John Hood argues that light-rail transit doesn’t fit the preferences and lifestyles of North Carolinians:

If you live somewhere other than the western side of North Carolina’s Research Triangle region, you may not have thought that a long-planned light-rail line between Durham and Chapel Hill had much to do with you. So, when the $3 billion-plus project met its demise a few weeks ago, you may not have taken much notice.

The truth is that even if you live in Durham and Orange counties, the proposed 18-mile transit line would primarily have affected your wallet, not your daily commute or lifestyle. That the project was incompatible with the basic facts on the ground was its fatal flaw — a flaw that was only revealed, not caused, by skepticism from federal officials, state lawmakers, and such affected parties as Duke University and the North Carolina Railroad.

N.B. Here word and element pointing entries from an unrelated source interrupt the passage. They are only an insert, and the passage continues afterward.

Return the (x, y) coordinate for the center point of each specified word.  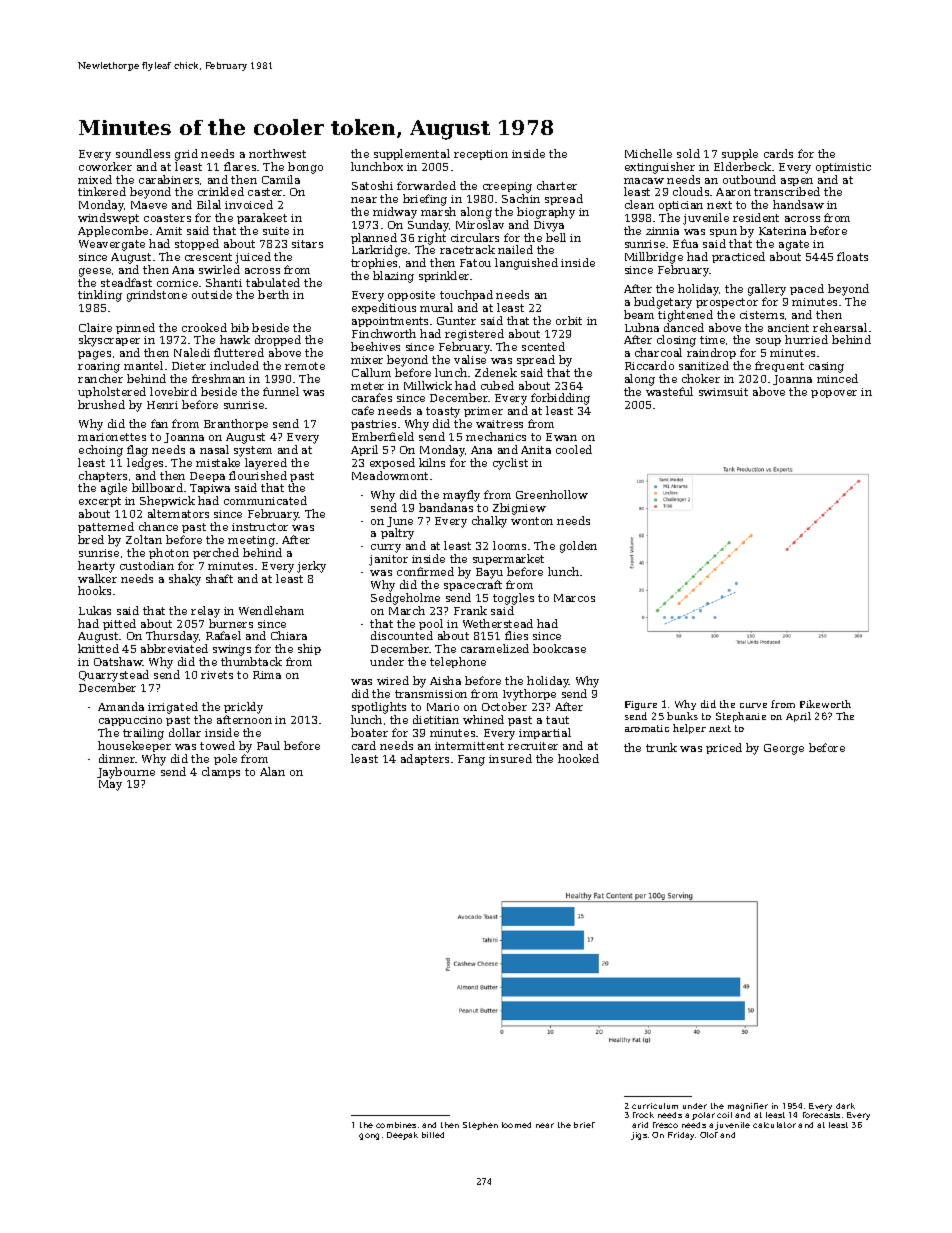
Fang (471, 760)
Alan (272, 771)
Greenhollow (552, 494)
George (784, 749)
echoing (101, 451)
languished (526, 264)
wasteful (669, 391)
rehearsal (840, 327)
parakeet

North Carolina is a populous, fast-growing, and urbanizing state. But that doesn’t mean our settlement patterns are friendly to large-scale rail transit, or likely ever to become so. Our “urban” counties are really suburban places for the most part. Most people still opt for homes in low-density developments. Most don’t work, live, or shop in downtowns.

There are, of course, counterexamples. Markets accommodate a variety of consumer preferences. There are smart business people serving those needs and making good money doing so. Good for them — and governments ought not to stand in their way by imposing onerous land-use restrictions.

But there is no evidence of mass abandonment of lifestyles built on decentralization, dispersal, and automobility. North Carolina policymakers shouldn’t pretend otherwise, or try to engineer a different outcome by expending billions of dollars and issuing thousands of regulations to cram North Carolinians into boxes, literal and figurative, that don’t reflect their revealed preferences.